┌─ Document excerpt

For the sake of clarity, I propose here a very simplified illustration of the phenomenon.
Say you train your HMM with the data sequence (A-B-A-B).
Say you use a 2-state HMM.
Naturally, state 1 will optimize itself to represent A and state 2 will represent B (or the opposite).
Then, you have a new sequence (A-B-A-B). You want to know the likelihood this sequence has with respect to your HMM.
A Viterbi algorithm will find that the most probable state sequence is (1-2-1-2), and the Baum-Welch algorithm will give this sequence a high likelihood as the sequence of states and the "values" of the new sequence (if working with continuous data) clearly match your training sequence.
Say now that you train a 3-state HMM with the same training sequence (A-B-A-B). The initial clustering of your data will most probably either assign the 2 first states of the HMM for the representation of symbol A, and the last one to symbol B (or the opposite once again).
So now, the query sequence (A-B-A-B) can be represented as the state sequence (1-3-1-3) or (2-3-2-3) or (1-3-2-3) or (2-3-1-3) !

└─
┌─ Information supplied

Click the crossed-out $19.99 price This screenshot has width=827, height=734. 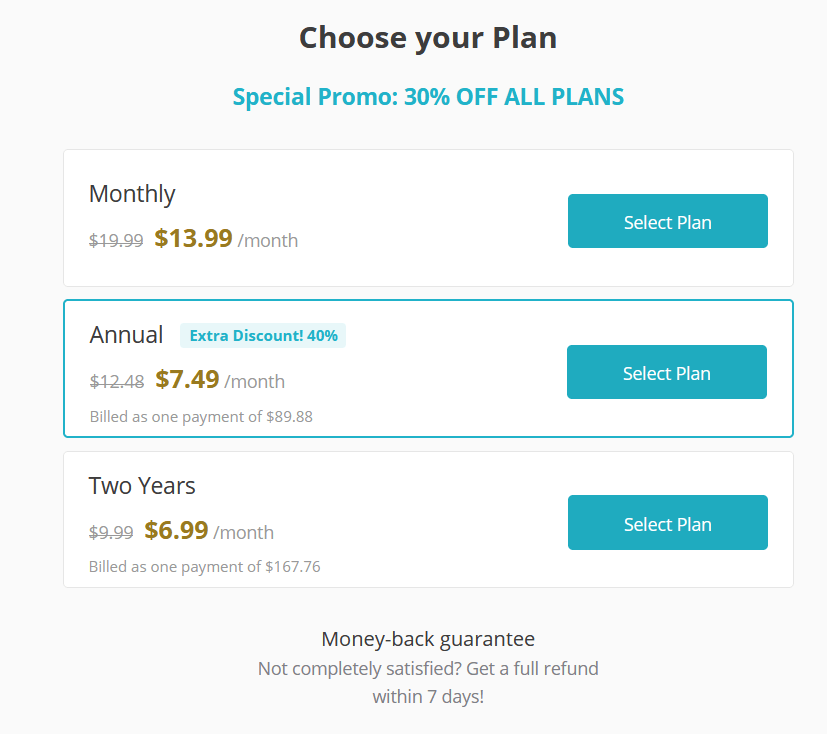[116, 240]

└─
┌─ Information supplied

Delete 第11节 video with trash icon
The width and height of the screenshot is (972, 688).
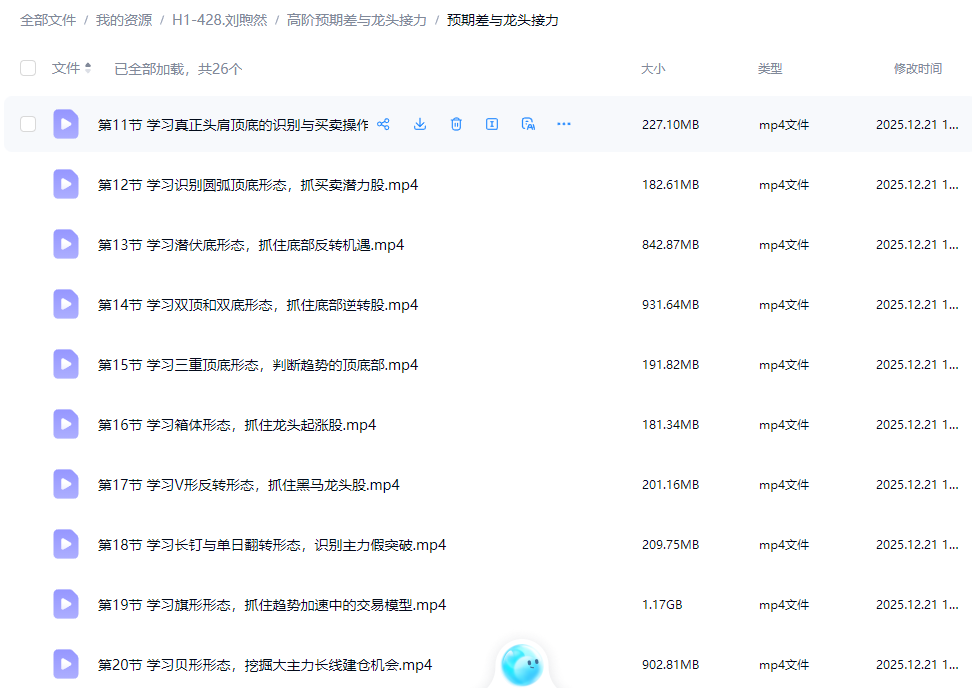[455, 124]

└─

*Set of tasks:*
1/ Write out the HMM passage from the words "A Viterbi algorithm" through "opposite once again).", renaming "training sequence" as "reference sequence".
2/ Carry the HMM passage on from the point where it stops.
The listing is separate material, unrelated to the HMM passage.

*Results for the exercise:*
1/
A Viterbi algorithm will find that the most probable state sequence is (1-2-1-2), and the Baum-Welch algorithm will give this sequence a high likelihood as the sequence of states and the "values" of the new sequence (if working with continuous data) clearly match your reference sequence.
Say now that you train a 3-state HMM with the same reference sequence (A-B-A-B). The initial clustering of your data will most probably either assign the 2 first states of the HMM for the representation of symbol A, and the last one to symbol B (or the opposite once again).

2/
This means that for this 3-state HMM, two identical sequences (A-B-A-B) can have low similarity for the HMM. That is the reason why for any HMM and any data set, beyond a certain number of states, performance will decrease.
You can estimate the optimal number of states using criteria such as the Bayesian Information Criterion, the Akaike Information Criterion, the Minimum Message Length Criterion, or if you just want to get a blur idea, a k-means clustering combined with the percentage of variance explained. The 3 first criteria are interesting because they include a penalty term that goes with the number of parameters of the model.
Hope it helps! :)